私の部屋の物入れから、「過去の写真」を出して、整理して処分しようと

思い始めた。普段、過去の写真を見ることはほとんどない。FBに投稿し始め

てから適当な写真はないかなと探してみるようになった。懐かしく思い出され

る写真もあれば、完全に忘れている写真もある。人生も来年で70年を迎える。

振り返れば様々な記憶が残っている。その記憶を「私の人生の記憶」として2

年前に書いた。今年になってその改訂版を書きだした。その記憶と写真の記録

が一致するわけではない。「忘却とは忘れさることなり」、写真は薄れている

記憶を蘇らせてくれる。
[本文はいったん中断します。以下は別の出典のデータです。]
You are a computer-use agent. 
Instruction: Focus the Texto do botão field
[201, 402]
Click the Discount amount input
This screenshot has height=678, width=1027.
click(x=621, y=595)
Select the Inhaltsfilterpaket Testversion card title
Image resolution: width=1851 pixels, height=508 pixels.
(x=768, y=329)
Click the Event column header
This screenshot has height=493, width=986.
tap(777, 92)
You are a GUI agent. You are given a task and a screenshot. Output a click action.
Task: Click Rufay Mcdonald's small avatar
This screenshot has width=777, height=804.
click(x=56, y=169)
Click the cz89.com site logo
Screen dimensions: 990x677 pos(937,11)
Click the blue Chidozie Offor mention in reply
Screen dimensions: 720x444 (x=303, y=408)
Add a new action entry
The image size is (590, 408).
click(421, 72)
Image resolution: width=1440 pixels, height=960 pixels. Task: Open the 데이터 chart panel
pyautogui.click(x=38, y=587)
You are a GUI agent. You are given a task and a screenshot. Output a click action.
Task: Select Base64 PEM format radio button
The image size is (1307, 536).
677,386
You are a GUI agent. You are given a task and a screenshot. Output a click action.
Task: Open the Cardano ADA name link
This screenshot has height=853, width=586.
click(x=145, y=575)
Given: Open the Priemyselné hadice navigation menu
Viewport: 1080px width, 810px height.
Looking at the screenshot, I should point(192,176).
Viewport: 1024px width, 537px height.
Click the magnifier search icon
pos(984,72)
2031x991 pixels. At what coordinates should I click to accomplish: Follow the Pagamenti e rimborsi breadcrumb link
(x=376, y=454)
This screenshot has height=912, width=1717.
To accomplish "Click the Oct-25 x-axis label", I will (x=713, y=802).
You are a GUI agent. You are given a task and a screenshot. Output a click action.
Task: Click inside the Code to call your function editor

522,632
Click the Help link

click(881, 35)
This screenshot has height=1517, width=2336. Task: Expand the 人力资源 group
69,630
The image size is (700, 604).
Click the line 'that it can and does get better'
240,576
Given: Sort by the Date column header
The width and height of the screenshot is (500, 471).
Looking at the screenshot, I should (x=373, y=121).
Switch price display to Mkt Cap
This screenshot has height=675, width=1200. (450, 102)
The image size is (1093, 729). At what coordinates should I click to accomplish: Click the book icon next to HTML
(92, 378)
だから心に残っている写真が見つかると嬉しいものだ。

 最近、やっと両親のお墓を裾野に移設し納骨でき、一つの「気持ちの整理」

がついてよかったと思っている。時代の変化と共に、お墓に対する考え方も変

わってきた。高齢社会になり、日本の家族制度の「文化」が変化している。

欧米の個人主義の文化が優るとは思わないが、様々な分野でも「継承者」がい

なくなっているのが現実だ。私には、長男と次男がいる。長男には男と女の子

どもがいる。長男の子どもの頃の写真を見ると、孫がよく似ていると感じる。

不思議なものだ。写真の記録の面白さなのだろう。次男は独身のままだ。

自分の若い頃の写真を見ていると、ふと次男の顔が浮かんでくる。次男は顔が

私に似ている。次男もそう思っている。親子、孫はつながっている。だが時代

の違いは大きい。孫が私のような年齢になったらどんな時代になっているのだ

ろう。良い時代であってほしいと願っているのだが。

今回、親の写真の一部を除いて処分した。よく旅行に出かけていたようだ。

ツアーの記念写真がたくさんあった。親の思い出の写真は、私の思い出にはな

らないので、見ることはない。私の子どもの頃や息子の子どもの頃の写真は処

分しにくい。ばらばらになっているので整理しないといけないと思う。ぼけた

写真は処分できたが、保留した写真が多くある。職場の同僚との写真も残って

いる。見ているとその頃のことが思い出される。生徒の写真も多く残っている。

私の記憶の回路が断線してきているので、名前がなかなか思い出せない。見て

いると顔と名前がすぐに浮かんでくる生徒とそうでない生徒と別れてしまう。

長く記憶に残っている生徒とは話しをしていたのだろう。成績の良し悪しには

関係がない。というよりも成績のことはほとんど覚えていない。卒業後クラス

会で会っていると、顔は生徒の頃とダブって記憶に残っているが、名前が出て

こなくなってしまった。この何年も自分であきれるくらい人の名前や地名が出

てこない。それもよく知っているはずなのに。またふと思い出すが。「脳力」

まで衰えていることにがっかりする。脳は「映像化」しておけば、記憶として

蘇ってくるのだろう。写真として残す意味は「思い出」の記録にあるのだろう。

私がこの世からいなくなれば、私との思い出に残る写真だけ残してくれればい

い。私の歩んだ人生の記録として、ブログに書き残している。不要になったら

破棄してくれればいい。息子たちや孫に、親や祖父がどんな人生を生きたのか

を正直に残して置きたいのが本当の気持ちだ。写真ではわからないことを文章

にしている。私にとって、「アメブログ」は文章で残す「記録」の意味だ。

文を書くことは頭を使うので、「脳力」の衰えに役立つのではと信じつつ。